Records excerpted from a collection:

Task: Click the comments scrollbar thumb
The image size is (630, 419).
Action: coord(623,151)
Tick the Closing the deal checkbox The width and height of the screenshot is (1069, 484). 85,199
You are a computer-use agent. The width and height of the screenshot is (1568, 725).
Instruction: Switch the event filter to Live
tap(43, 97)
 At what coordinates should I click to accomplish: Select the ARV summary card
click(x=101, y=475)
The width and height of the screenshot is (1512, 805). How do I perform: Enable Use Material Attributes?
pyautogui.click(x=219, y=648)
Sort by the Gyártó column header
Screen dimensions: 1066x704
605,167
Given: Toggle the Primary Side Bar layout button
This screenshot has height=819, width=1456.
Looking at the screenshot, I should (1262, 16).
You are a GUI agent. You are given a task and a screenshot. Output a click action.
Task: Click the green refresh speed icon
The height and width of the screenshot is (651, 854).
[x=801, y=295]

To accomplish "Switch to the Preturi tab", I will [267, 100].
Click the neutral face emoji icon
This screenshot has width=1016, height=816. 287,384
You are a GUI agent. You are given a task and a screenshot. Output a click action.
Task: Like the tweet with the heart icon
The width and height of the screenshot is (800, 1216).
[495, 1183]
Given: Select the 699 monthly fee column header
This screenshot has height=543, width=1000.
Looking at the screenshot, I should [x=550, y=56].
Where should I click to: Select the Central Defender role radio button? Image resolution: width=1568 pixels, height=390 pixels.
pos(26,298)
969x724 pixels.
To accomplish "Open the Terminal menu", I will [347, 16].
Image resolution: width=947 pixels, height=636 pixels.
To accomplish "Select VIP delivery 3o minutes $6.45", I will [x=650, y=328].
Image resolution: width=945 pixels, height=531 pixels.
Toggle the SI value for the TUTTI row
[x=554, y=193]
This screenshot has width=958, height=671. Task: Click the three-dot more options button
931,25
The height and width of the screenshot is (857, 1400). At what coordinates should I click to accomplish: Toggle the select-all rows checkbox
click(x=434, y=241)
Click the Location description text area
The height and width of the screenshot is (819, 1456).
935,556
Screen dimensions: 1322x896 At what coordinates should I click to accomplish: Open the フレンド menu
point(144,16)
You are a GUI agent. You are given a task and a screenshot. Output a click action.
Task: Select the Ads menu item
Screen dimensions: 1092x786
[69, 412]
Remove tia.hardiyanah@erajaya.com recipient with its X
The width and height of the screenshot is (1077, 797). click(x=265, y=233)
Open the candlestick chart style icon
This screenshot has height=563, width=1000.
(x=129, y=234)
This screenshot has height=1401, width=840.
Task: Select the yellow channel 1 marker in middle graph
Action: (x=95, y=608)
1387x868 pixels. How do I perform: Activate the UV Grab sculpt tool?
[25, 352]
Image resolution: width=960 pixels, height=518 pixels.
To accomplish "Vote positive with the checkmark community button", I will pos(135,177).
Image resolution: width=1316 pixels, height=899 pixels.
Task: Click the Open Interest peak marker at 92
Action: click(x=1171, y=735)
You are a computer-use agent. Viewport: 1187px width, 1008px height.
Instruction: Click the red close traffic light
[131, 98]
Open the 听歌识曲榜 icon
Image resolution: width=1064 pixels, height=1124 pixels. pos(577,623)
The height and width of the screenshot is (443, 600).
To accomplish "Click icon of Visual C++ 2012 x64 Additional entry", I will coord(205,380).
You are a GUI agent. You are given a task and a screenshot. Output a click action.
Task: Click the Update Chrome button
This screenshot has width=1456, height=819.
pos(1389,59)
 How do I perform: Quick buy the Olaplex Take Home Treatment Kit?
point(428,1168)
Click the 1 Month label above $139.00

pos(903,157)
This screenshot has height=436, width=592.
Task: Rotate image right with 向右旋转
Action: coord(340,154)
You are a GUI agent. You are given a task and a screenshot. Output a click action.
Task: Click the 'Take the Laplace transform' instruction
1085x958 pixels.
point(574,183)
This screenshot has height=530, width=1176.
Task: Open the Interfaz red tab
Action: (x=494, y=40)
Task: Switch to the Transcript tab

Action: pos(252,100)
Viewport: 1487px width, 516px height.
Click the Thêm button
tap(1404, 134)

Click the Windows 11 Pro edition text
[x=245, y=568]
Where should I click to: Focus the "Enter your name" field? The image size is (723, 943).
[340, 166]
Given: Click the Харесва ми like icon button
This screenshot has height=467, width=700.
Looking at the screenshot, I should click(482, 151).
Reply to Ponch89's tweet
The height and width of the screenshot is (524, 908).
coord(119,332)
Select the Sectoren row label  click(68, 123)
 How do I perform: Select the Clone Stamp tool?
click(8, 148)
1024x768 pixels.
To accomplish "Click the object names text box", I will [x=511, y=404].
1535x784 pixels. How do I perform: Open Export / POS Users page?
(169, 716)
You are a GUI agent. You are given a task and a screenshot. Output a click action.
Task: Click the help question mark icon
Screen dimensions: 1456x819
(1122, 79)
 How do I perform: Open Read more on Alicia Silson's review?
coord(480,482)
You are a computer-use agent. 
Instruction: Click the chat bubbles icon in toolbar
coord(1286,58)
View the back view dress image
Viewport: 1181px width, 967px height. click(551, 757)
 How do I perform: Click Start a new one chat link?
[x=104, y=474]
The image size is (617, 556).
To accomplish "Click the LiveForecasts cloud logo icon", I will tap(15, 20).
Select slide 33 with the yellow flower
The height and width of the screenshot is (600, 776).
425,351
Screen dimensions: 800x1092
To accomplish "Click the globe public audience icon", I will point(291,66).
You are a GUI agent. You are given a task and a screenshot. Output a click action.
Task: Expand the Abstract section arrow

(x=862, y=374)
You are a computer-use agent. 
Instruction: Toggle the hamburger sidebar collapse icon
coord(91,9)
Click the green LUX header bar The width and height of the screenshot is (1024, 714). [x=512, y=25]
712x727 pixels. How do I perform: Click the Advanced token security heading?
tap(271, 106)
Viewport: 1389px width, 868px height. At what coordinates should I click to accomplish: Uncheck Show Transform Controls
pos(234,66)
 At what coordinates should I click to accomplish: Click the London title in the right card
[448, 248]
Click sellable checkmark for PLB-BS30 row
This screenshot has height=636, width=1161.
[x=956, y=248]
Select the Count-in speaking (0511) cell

EXERCISE BRIEF :: Write out everything from the start of the listing down to the line containing "Tick the Closing", both ends included. Keep every line as it is, but increase each coordinate in the answers by 55.

OUTPUT ::
Task: Click the comments scrollbar thumb
The image size is (630, 419).
Action: coord(678,206)
Tick the Closing the deal checkbox The width and height of the screenshot is (1069, 484). 140,254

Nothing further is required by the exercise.